The bugaboo for the offense has been Coastal’s defensive strength: Finishing Drives. While Coastal bows up in the scoring area, App’s attack has been wilting, ranking only 112th in scoring opportunity.
The defense has been generous so far in Boone. The pass defense has been good at eliminating big plays, ranking 15th in defending explosives, which will be a good strength-on-strength matchup with Coastal’s explosive pass game.
But the run defense is a train wreck, ranking 102nd in defending explosive rushes and 128th in defending Rushing Success Rate.
Anyone who watched the 'Neers play UNC can picture Tar Heel back Omarion Hampton galloping through their secondary.
They also gave up big days on the ground to Wyoming and UL Monroe.

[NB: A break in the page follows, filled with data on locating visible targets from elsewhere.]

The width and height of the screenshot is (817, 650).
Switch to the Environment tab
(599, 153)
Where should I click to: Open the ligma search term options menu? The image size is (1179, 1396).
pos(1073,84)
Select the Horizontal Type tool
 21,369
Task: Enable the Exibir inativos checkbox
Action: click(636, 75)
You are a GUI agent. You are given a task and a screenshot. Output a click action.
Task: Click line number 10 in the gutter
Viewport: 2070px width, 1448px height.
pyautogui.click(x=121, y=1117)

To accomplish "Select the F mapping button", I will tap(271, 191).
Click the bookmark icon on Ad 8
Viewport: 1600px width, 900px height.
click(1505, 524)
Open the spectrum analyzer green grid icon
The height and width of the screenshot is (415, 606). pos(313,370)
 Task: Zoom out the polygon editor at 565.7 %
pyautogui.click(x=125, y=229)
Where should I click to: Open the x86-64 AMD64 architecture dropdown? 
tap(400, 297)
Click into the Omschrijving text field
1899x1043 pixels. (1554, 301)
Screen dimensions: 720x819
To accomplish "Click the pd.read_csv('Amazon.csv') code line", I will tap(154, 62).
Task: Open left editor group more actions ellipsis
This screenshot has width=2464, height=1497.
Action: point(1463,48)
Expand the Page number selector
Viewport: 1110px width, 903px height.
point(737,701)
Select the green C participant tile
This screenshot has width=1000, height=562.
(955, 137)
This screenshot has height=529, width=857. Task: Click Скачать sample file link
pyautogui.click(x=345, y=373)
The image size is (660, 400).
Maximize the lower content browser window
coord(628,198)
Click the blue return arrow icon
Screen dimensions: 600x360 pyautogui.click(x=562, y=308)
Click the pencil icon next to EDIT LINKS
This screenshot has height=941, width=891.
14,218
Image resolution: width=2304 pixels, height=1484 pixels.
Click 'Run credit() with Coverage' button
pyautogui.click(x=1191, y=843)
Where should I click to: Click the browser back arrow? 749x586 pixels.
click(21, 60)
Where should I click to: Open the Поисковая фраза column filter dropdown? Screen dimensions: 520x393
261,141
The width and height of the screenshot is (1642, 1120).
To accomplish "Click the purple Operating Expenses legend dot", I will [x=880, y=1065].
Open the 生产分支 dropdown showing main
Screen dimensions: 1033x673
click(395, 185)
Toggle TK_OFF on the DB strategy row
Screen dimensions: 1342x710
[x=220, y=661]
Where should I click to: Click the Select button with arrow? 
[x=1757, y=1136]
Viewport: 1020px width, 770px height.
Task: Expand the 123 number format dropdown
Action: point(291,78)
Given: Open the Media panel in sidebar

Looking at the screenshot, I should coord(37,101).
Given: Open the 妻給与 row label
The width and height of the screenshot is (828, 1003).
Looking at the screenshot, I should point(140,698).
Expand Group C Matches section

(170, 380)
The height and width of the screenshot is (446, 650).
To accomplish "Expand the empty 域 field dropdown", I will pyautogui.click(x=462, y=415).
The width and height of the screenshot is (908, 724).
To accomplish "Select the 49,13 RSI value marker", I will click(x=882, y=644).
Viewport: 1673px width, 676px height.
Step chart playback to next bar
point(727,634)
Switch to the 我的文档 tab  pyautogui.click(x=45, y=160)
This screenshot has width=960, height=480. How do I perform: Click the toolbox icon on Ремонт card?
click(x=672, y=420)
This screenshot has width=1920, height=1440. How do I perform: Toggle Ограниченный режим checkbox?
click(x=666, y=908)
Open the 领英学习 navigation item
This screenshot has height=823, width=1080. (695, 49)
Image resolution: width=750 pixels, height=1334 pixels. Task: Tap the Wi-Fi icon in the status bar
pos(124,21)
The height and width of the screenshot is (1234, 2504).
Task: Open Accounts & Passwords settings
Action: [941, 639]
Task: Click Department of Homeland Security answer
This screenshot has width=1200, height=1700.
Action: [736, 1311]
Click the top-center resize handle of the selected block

Toggle the dropdowns below to hide or show how Coastal Carolina and Appalachian State match up statistically:
Coastal Carolina Offense vs. Appalachian State Defense
Offense | Defense | Edge | |
Rush Success | 57 | 129 | |
Line Yards | 110 | 132 | |
Pass Success | 83 | 12 | |
Havoc | 91 | 80 | |
Finishing Drives | 85 | 66 | |
Quality Drives | 15 | 68 |
Appalachian State Offense vs. Coastal Carolina Defense
Offense | Defense | Edge | |
Rush Success | 79 | 83 | |
Line Yards | 22 | 79 | |
Pass Success | 22 | 27 | |
Havoc | 22 | 74 | |
Finishing Drives | 113 | 37 | |
Quality Drives | 37 | 81 |
Pace of Play / Other
PFF Tackling | 20 | 65 |
PFF Coverage | 37 | 24 |
Special Teams SP+ | 91 | 42 |
Middle 8 | 39 | 9 |
Seconds per Play | 27.4 (75) | 24.8 (29) |
Rush Rate | 49.4% (101) | 55.6% (33) |
Coastal Carolina vs Appalachian State
Betting Pick & Prediction
With the line at almost a touchdown, I’ll take the points in a rivalry matchup featuring similarly-rated teams.
Kidd-Brewer Stadium should be absolutely on fire for this one. But McCall is a veteran, and he and his teammates have been around the block. Both offenses have some matchup advantages, but App’s struggle to finish drives might keep this one close.
Both teams should be able to get points on the board.
App only plays in close games these days, and I expect another white-knuckle thriller in Boone Tuesday night.